-- Exercise --
Leaving out every picture, copy the lines of the material below exactly, from the line containing "498x373 pixels. Task: Open" through the line containing "Instruction: Click the".

-- Supplied material --
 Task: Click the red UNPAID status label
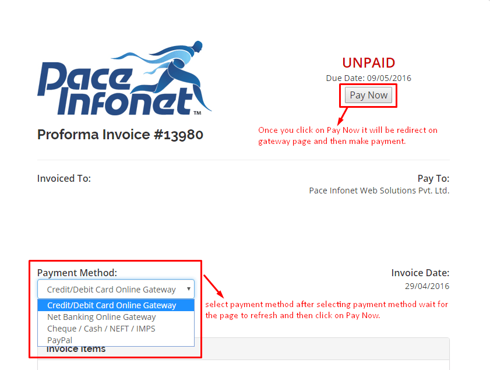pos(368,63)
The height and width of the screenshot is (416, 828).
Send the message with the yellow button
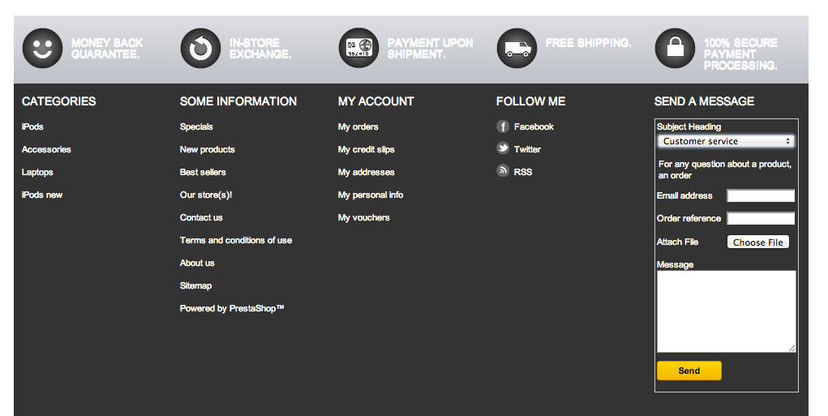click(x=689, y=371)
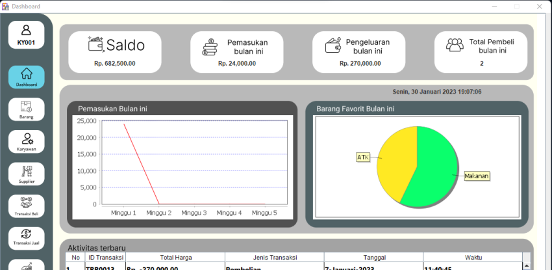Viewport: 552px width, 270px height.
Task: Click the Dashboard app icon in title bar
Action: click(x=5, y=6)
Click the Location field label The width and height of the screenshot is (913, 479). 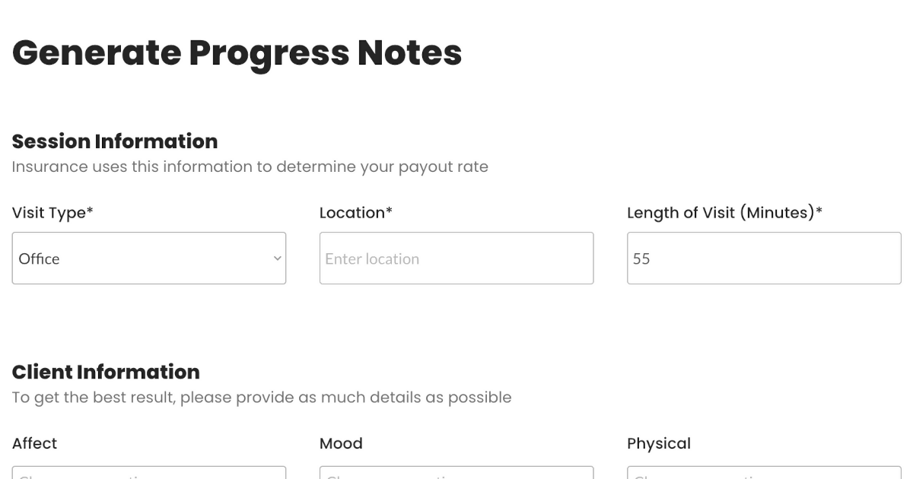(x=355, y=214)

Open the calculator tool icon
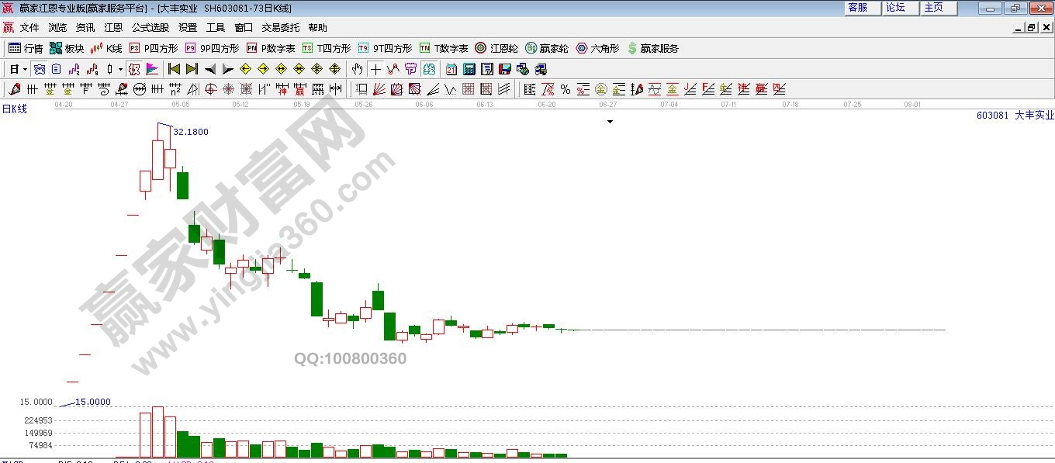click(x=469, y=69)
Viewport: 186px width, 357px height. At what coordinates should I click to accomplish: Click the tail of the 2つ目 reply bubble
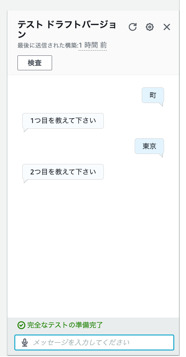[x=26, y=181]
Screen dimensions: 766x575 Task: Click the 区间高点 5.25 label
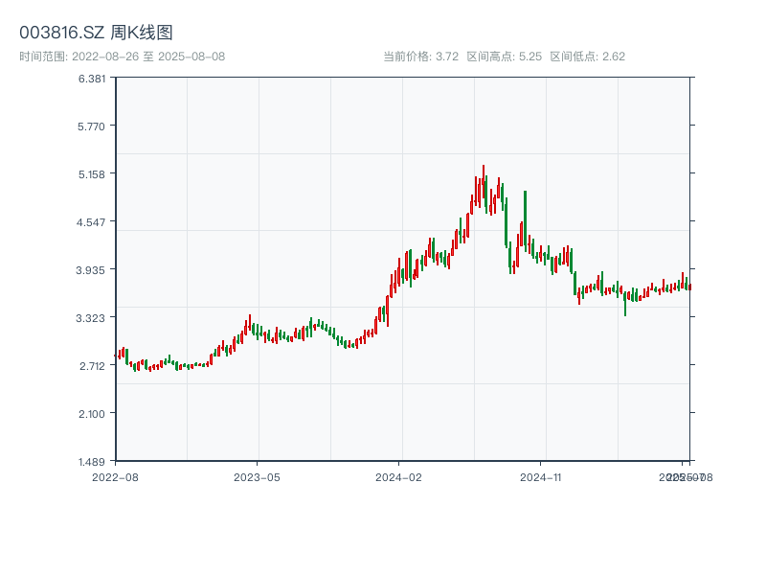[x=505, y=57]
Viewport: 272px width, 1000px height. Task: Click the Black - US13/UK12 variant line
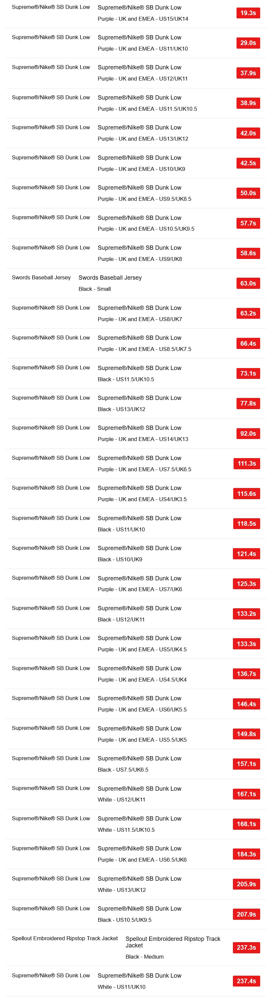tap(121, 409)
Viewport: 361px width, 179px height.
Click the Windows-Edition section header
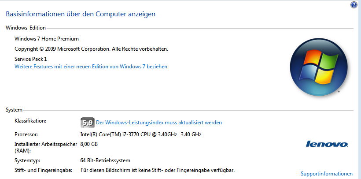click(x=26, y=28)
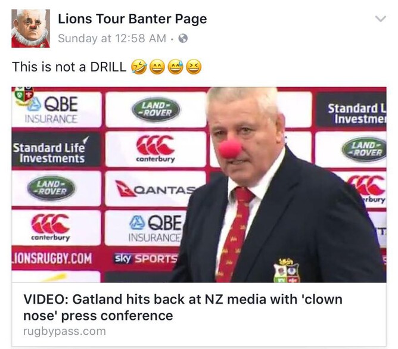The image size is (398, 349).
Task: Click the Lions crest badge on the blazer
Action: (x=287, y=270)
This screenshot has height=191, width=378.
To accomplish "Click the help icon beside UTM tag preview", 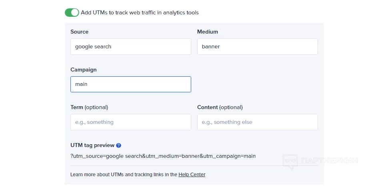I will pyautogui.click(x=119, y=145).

* * *

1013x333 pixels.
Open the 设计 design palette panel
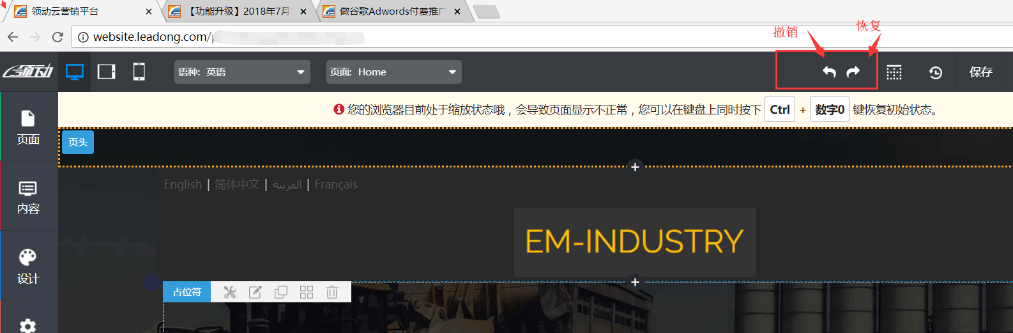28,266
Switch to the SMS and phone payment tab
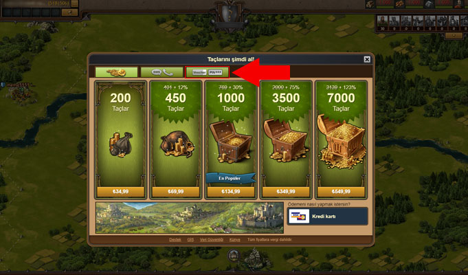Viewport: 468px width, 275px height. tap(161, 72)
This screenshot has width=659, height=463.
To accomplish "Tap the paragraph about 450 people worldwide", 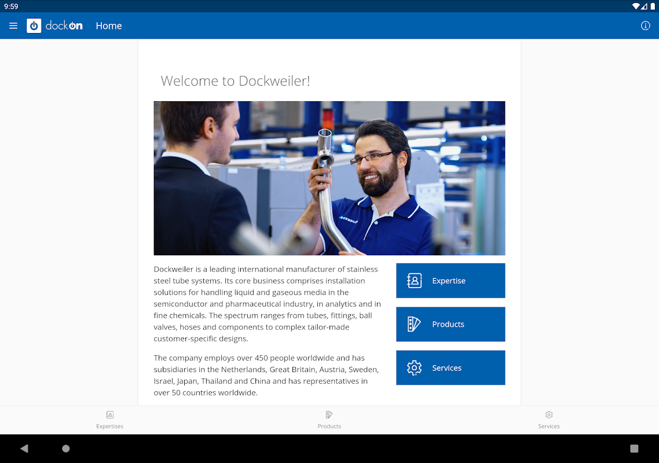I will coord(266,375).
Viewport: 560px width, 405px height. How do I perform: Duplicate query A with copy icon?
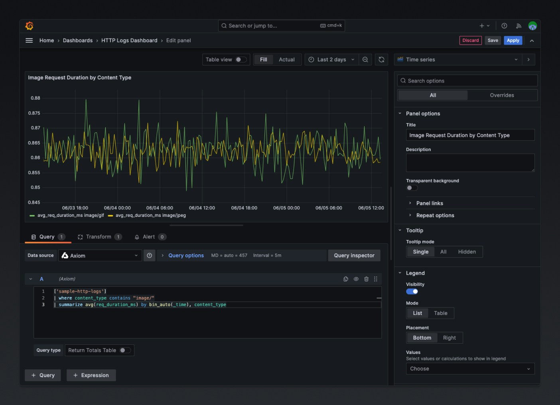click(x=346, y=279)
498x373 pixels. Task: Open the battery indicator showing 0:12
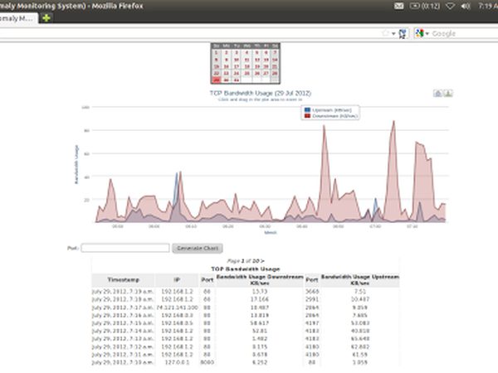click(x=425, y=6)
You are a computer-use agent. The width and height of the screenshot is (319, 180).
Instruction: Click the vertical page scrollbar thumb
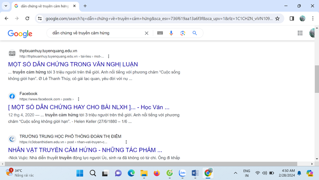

---

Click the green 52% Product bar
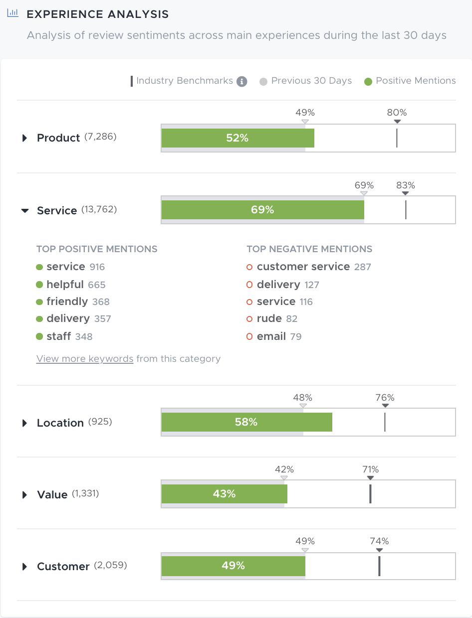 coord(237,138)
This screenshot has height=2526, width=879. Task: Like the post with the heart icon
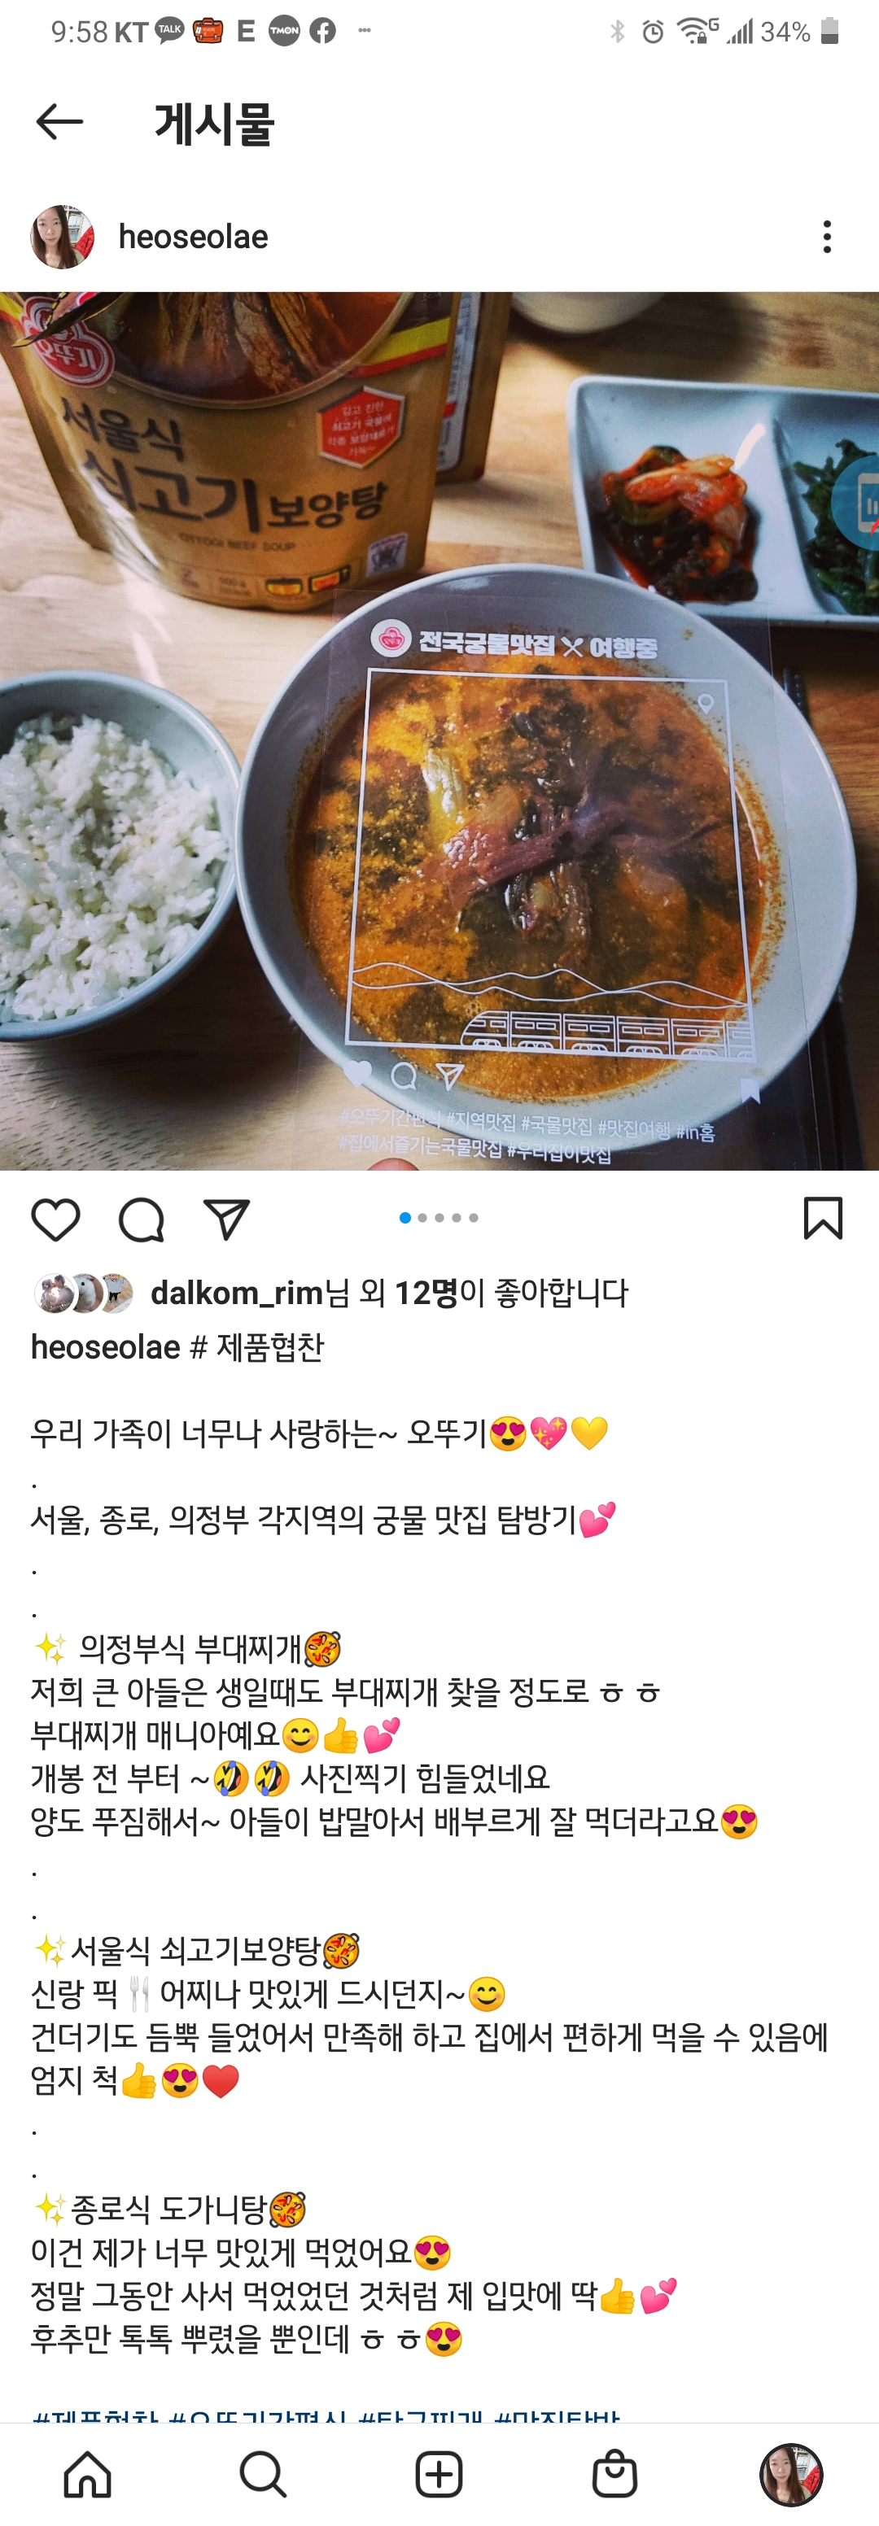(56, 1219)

-- Solution to this exercise --
498x373 pixels. Task: Open the battery indicator showing 0:12
click(x=425, y=6)
You are a computer-use agent. The width and height of the screenshot is (319, 180).
Instruction: Click the vertical page scrollbar thumb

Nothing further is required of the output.